As pedras Ühtã Hori e a cosmologia indígena do Rio Negro

Por Ivan Tukano, Carla Wisu e Pedro Tukano, especial para a Amazônia Real

Com a seca histórica registrada no Amazonas, Ühtã Hori (expressão na língua Tukano de “Gravuras Rupestres”) de diferentes formas, como a de rostos, gravadas por nossos antepassados nas paredes rochosas, reapareceram no sítio arqueológico e geológico Ponta das Lajes, na margem esquerda do Rio Negro, em Manaus.

O registro deixado por futuros humanos na sua passagem, resgata a memória e reafirma a presença histórica dos povos indígenas neste território. No entanto, com a baixa do Rio Negro, reaparecem não só os registros de imagens nas pedras, mas surgem as diversas violações e desrespeitos por partes de não-indígenas que, movidos por curiosidade ou pela incessante busca de “especialistas” em ver tudo que é nosso como objeto de estudo, acabam por mostrar desrespeito sobre as histórias e as casas de referências de histórias importantíssimas que explicam o surgimento dos humanos do ponto de vista dos indígenas do Alto Rio Negro, o que se torna uma violência aos povos originários da região.

Centro de Medicina Indígena Bahserikowi vê com muita consternação as intervenções realizadas na Ponta das Lajes e alerta que essas atitudes podem trazer consequências de desequilíbrio entre os humanos “invisíveis” que habitam, que são donos desse território, e ataques aos seres humanos com infestação de doenças e desequilíbrio social.

Conforme a cosmologia dos Povos Indígenas do Alto Rio Negro, como Tukano, Dessana e Tuyuca, que integram o quadro de colaboradores do Bahserikowi, a Ponta das Lajes, onde estão os Ühtã Hori, é uma região por onde passou a Pamüri Yuhküsü (Canoa especial que transportou os representantes de futuros humanos).

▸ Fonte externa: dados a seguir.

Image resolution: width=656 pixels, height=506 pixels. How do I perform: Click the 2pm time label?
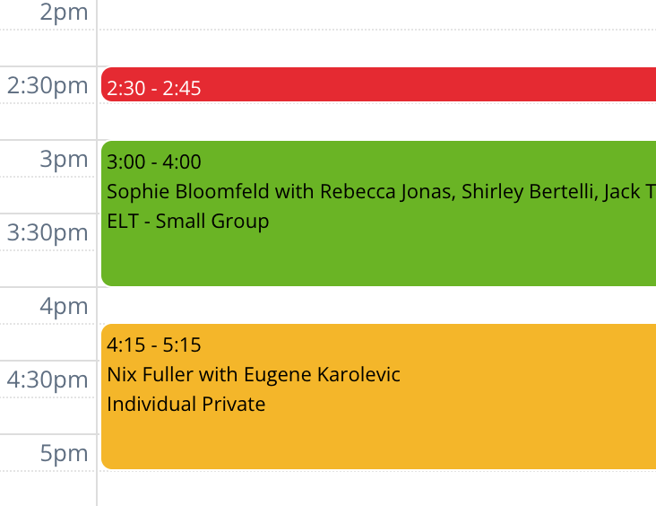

É considerada uma casa de referência histórica de passagem de futuros humanos, na forma de proto-humanos.

A região do Encontro das Águas é um local bastante importante, pois foi onde parou a Pamüri Yuhküsü e, posteriormente, escolheu seguir pelo Rio Negro até Ipanure, região do Rio Waupés, localizado em São Gabriel da Cachoeira, o município mais indígena do Brasil com mais de 23 povos.

Portanto, o sítio Ponta das Lajes faz parte da nossa história como uma casa de referência histórica de passagem de futuros humanos, e é considerado casa que guarda muitos segredos e perigos que, quando desrespeitada, os humanos “invisíveis” que habitam nesse local podem atacar os humanos provocando diversos tipos de doenças. Para acessar nessa casa, ou nesse lugar, é necessário, primeiro, passar por processo de Bahsese (“benzimento”) de proteção para evitar os ataques dos humanos “invisíveis”.

Há situações que nenhum pesquisador não-indígena, seja arqueólogo, antropólogo, historiador e entre outros podem enxergar, pois tampouco conhecem ou enxergam além do olhar colonial. Mas, para nós indígenas, esse ponto de vista é algo concreto e vivo! O equilíbrio cosmopolítico, social e econômico depende do nosso respeito, diálogo e relação de troca que estabelecemos com esses humanos “invisíveis” que habitam nessas casas. As imagens reproduzidas pelos futuros humanos nesse lugar são a materialidade de que esse território pertence aos povos indígenas.

Para andar nos lugares sagrados tem que ter Heõpeõ Masisé (Cultura de Respeito).

A imagem que abre este artigo é de autoria de Alberto César Araújo/Amazônia Real e mostra uma das inscrições (Ühtã Hori) nas pedras do sítio arqueológico da Ponta das Lajes.